**Objective**
Reproduce these records, substituting "symbol" for every occurrence of "icon" and leaving everything else unchanged.

**Records supplied**
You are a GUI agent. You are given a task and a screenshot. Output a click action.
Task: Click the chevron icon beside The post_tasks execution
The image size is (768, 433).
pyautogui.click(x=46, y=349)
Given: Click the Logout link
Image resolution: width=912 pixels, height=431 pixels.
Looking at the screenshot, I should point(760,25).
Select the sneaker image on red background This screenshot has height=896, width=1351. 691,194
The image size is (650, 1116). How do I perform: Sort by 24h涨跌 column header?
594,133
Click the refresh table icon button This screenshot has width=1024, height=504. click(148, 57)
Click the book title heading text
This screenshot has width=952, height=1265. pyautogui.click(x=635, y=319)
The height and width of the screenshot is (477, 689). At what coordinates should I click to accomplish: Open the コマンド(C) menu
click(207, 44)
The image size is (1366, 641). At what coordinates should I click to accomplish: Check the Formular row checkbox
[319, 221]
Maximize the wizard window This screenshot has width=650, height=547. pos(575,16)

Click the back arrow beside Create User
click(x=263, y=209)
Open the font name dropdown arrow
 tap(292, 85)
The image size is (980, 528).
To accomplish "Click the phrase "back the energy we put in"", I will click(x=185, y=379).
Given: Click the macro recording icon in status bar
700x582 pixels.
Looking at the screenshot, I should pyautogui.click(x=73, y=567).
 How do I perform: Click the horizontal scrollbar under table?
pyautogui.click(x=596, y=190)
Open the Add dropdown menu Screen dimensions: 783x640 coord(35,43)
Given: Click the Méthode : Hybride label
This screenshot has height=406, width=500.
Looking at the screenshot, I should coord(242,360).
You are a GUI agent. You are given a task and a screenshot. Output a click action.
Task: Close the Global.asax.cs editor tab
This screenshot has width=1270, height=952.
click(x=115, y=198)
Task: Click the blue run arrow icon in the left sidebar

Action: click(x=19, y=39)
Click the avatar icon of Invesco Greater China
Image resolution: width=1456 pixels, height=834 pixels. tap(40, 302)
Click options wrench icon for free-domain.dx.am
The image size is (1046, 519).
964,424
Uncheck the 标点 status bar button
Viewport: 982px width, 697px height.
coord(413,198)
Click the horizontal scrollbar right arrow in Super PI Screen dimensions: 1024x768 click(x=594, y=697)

**Exercise output**
You are a GUI agent. You are given a task and a screenshot. Output a click action.
Task: Click the chevron symbol beside The post_tasks execution
The image size is (768, 433).
pyautogui.click(x=46, y=349)
Given: Click the Logout link
Image resolution: width=912 pixels, height=431 pixels.
Looking at the screenshot, I should point(760,25).
Select the sneaker image on red background This screenshot has height=896, width=1351. 691,194
The image size is (650, 1116). How do I perform: Sort by 24h涨跌 column header?
594,133
Click the refresh table symbol button This screenshot has width=1024, height=504. click(148, 57)
Click the book title heading text
This screenshot has width=952, height=1265. pyautogui.click(x=635, y=319)
The height and width of the screenshot is (477, 689). At what coordinates should I click to accomplish: Open the コマンド(C) menu
click(207, 44)
The image size is (1366, 641). At what coordinates should I click to accomplish: Check the Formular row checkbox
[319, 221]
Maximize the wizard window This screenshot has width=650, height=547. pos(575,16)

Click the back arrow beside Create User
click(x=263, y=209)
Open the font name dropdown arrow
 tap(292, 85)
The image size is (980, 528).
To accomplish "Click the phrase "back the energy we put in"", I will click(x=185, y=379).
Given: Click the macro recording symbol in status bar
700x582 pixels.
Looking at the screenshot, I should pyautogui.click(x=73, y=567).
 How do I perform: Click the horizontal scrollbar under table?
pyautogui.click(x=596, y=190)
Open the Add dropdown menu Screen dimensions: 783x640 coord(35,43)
Given: Click the Méthode : Hybride label
This screenshot has height=406, width=500.
Looking at the screenshot, I should coord(242,360).
You are a GUI agent. You are given a task and a screenshot. Output a click action.
Task: Close the Global.asax.cs editor tab
This screenshot has width=1270, height=952.
click(x=115, y=198)
Task: Click the blue run arrow symbol in the left sidebar

Action: click(x=19, y=39)
Click the avatar symbol of Invesco Greater China
Image resolution: width=1456 pixels, height=834 pixels. tap(40, 302)
Click options wrench symbol for free-domain.dx.am
The image size is (1046, 519).
964,424
Uncheck the 标点 status bar button
Viewport: 982px width, 697px height.
coord(413,198)
Click the horizontal scrollbar right arrow in Super PI Screen dimensions: 1024x768 click(x=594, y=697)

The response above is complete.